Mulher adulta que se alfabetiza tem acréscimo de salário maior que homem

Karina Yamamoto
Editora do UOL Educação

Mulheres que se alfabetizam quando adultas conseguem um acréscimo maior em seus salários que os homens na mesma situação. Entre elas, o impacto de aprender a ler e escreve se traduz em um aumento da ordem de 16,6% no contracheque.

Esta é uma das conclusões do estudo "Efeitos da alfabetização de adultos sobre salário e emprego", de autoria de Maúna Soares de Baldini Rocha e Vladimir Ponczek, pesquisadores do Centro de Microeconomia Aplicada da Escola de Economia de São Paulo da FGV.


Segundo o estudo, "os indivíduos que se alfabetizam auferem, em média, rendimentos 9,3% maiores relativamente àqueles que permanecem analfabetos". De modo geral, o estudo aponta uma conclusão que está no senso comum - quanto maior a escolaridade do empregado, melhor é seu salário. Entre aqueles que são empregados formais - ou seja, com carteira assinada - o aumento médio fica em 12%.

Eles escrevem: "nota-se que a formalização não possui impacto sobre o salário, o que sugere que os ganhos salariais decorrentes da alfabetização se efetivam pelo aumento de produtividade, e não pelo fato de pessoas se formalizarem quando se alfabetizam".


Mulheres se beneficiam mais
Segundo o estudo, uma das explicações para que o impacto no salário seja maior entre as mulheres é o fato de habilidades de leitura e escrita serem mais úteis para executar afazeres domésticos, suas ocupações típicas. Já os homens com baixa escolaridade costumam se dedicar a tarefas que exigem força e a alfabetização não impacta em seu trabalho. "Mas isso é uma especulação nossa com base nos dados", frisa Vladimir Ponczek, coordenador do estudo.
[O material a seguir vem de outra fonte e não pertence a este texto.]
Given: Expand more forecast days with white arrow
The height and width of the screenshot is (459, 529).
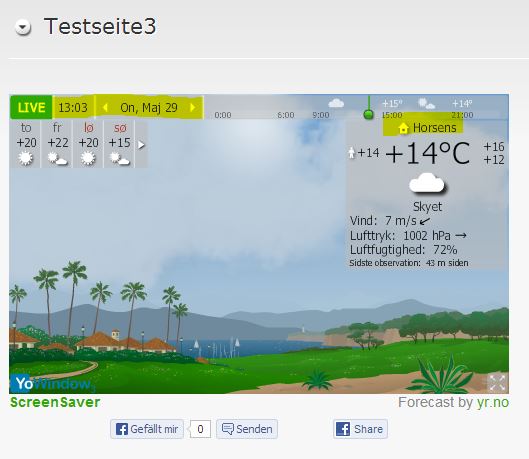Looking at the screenshot, I should [141, 145].
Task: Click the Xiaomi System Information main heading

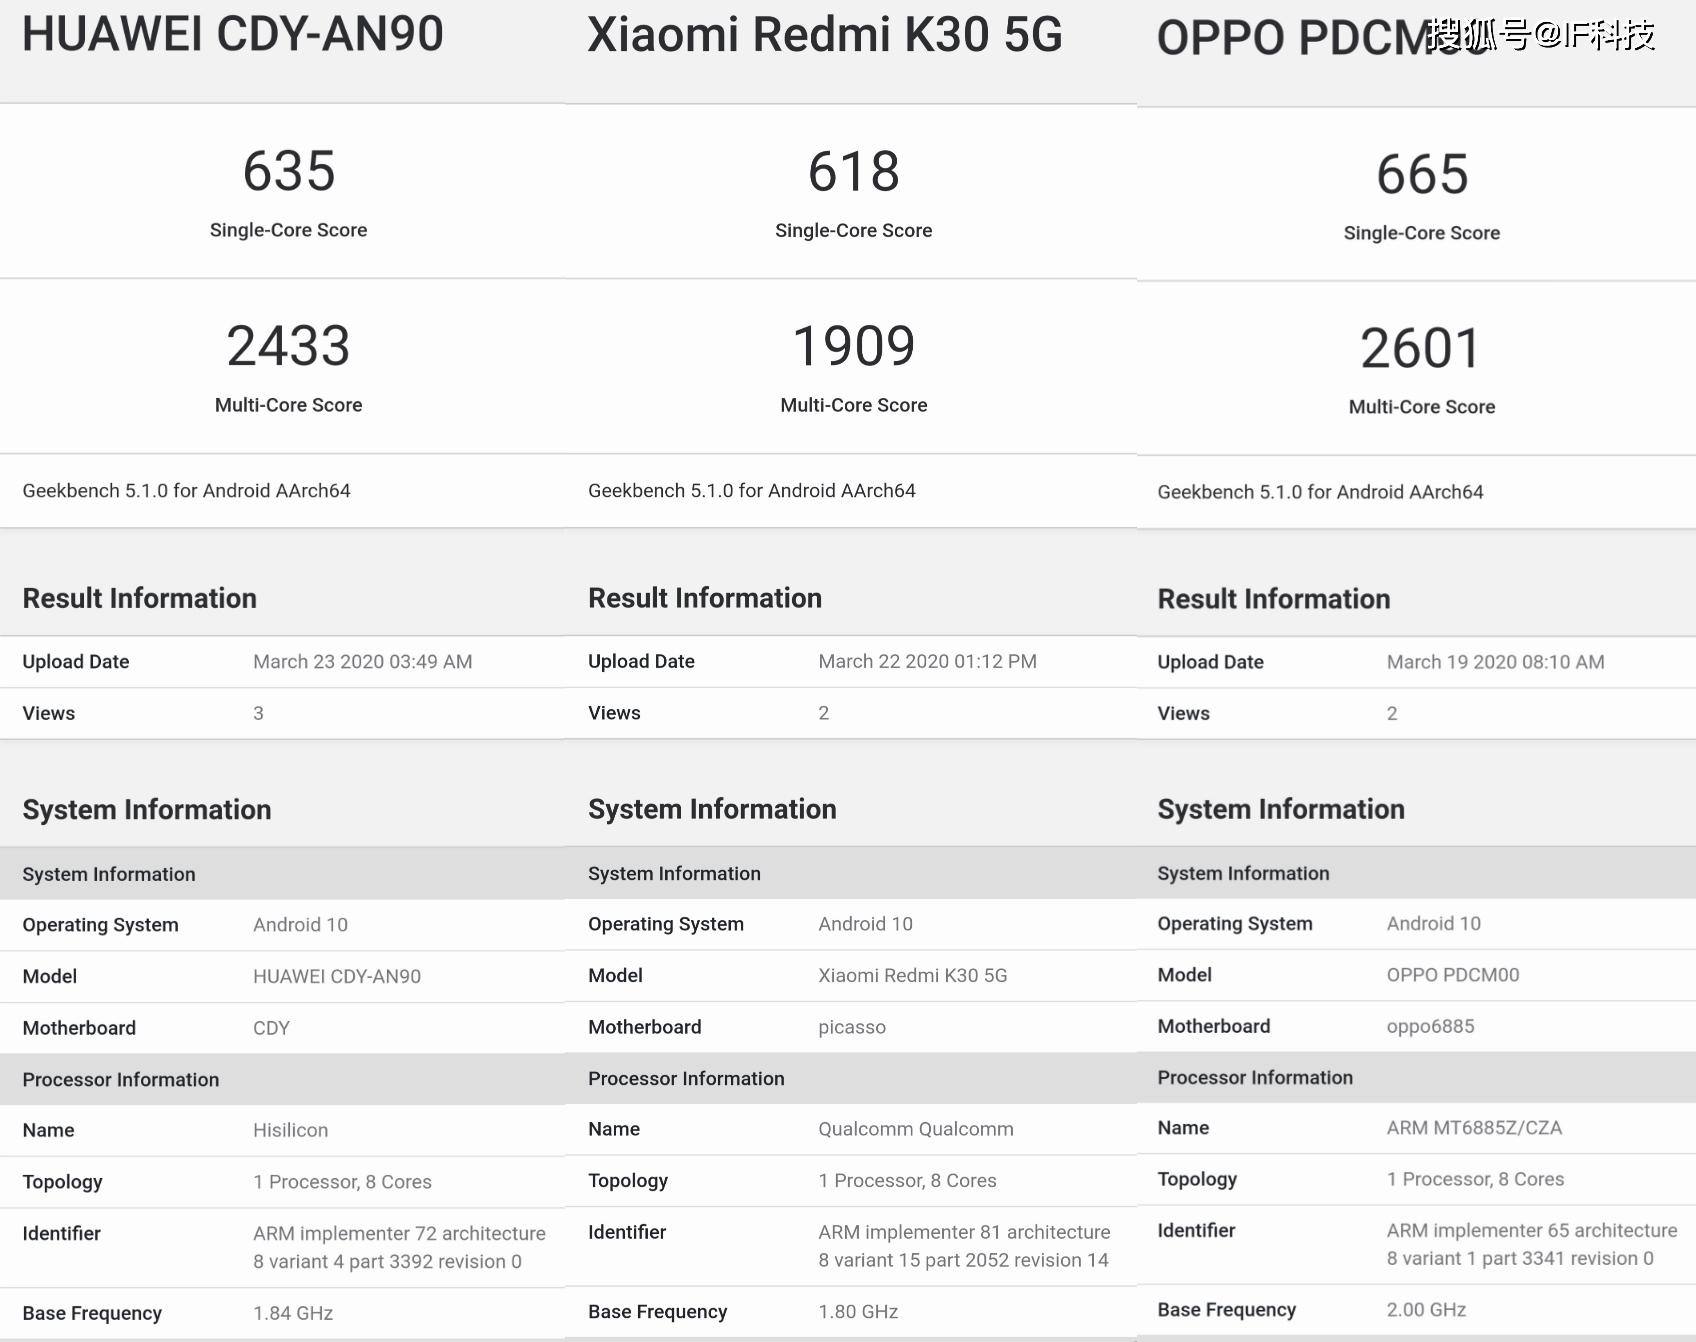Action: pos(712,809)
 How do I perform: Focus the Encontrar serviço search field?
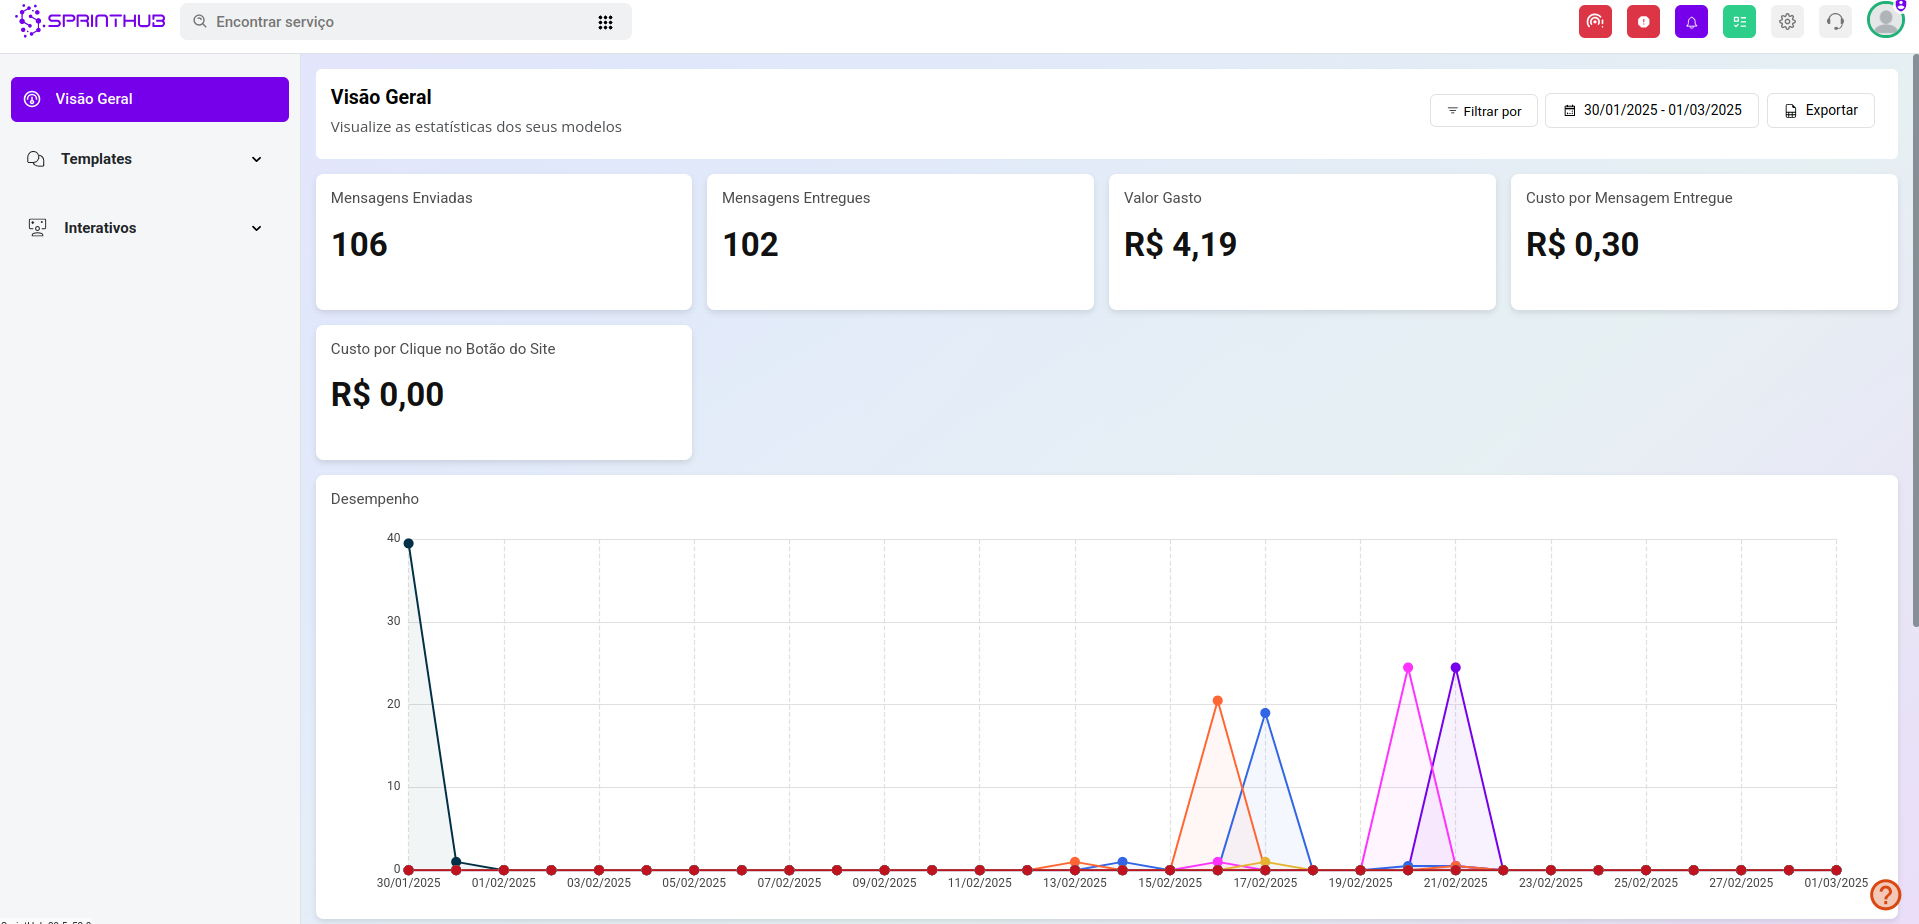400,22

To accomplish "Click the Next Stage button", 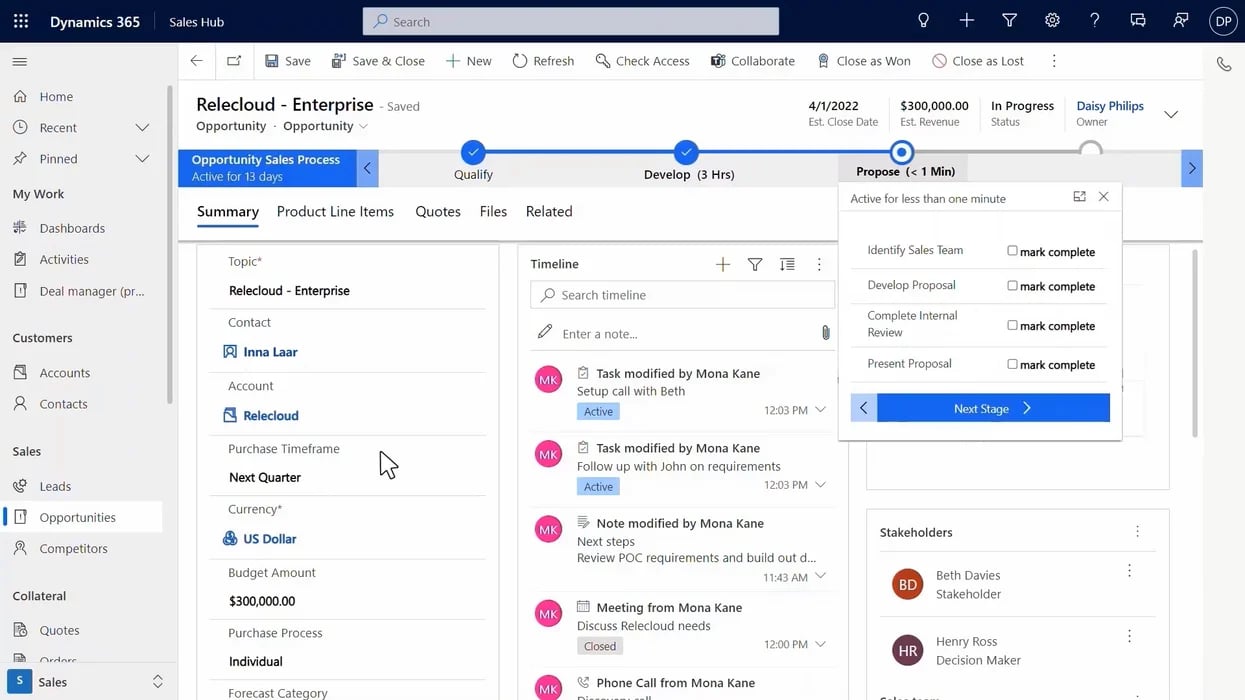I will coord(993,407).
A importância dessas informações para decisões a serem tomadas em políticas públicas pode ser traduzidas no retorno do investimento da alfabetização de adultos. Vladimir Ponczek faz uma estimativa: "uma mulher que se alfabetize pode ter um acréscimo de R$ 61 por mês". Ele levou em conta que uma hora de trabalho de um analfabeto gira em torno de R$ 2 e considerou uma semana de 40 horas de trabalho, ou seja, um salário aproximado de R$ 360.

"Quanto custa para alfabetizar uma pessoa?", indaga o pesquisador da FGV. Esse valor dá dimensão de em quanto tempo a alfabetização "se paga". Se adotarmos o custo apresentado pela ONG Alfabetização Solidária, que existe há 12 anos, em menos de três meses. Segundo seu site, custa R$ 168 para se "adotar um aluno".


Soteropolitanos e mais idosos
O estudo traz ainda outras duas conclusões. Entre as regiões metropolitanas pesquisadas (Recife, Salvador, Belo Horizonte, Rio de Janeiro, São Paulo e Porto Alegre), o incremento no salário se deu com mais ênfase em Salvador: 21,7% provenientes da alfabetização. Homens em Recife ganham 17% mais e mulheres gaúchas, 23,4% adicionais.

Quando se faz uma análise por idade, pessoas alfabetizadas entre os 45 e 60 anos de idade passam a ter salários 13% maiores. Entre as mulheres, o ganho é ainda mais expressivo, 24,3%. Para os pesquisadores, os dados sugerem que "em populações com baixa proporção de alfabetizados o retorno das habilidade básicas são maiores e significativos".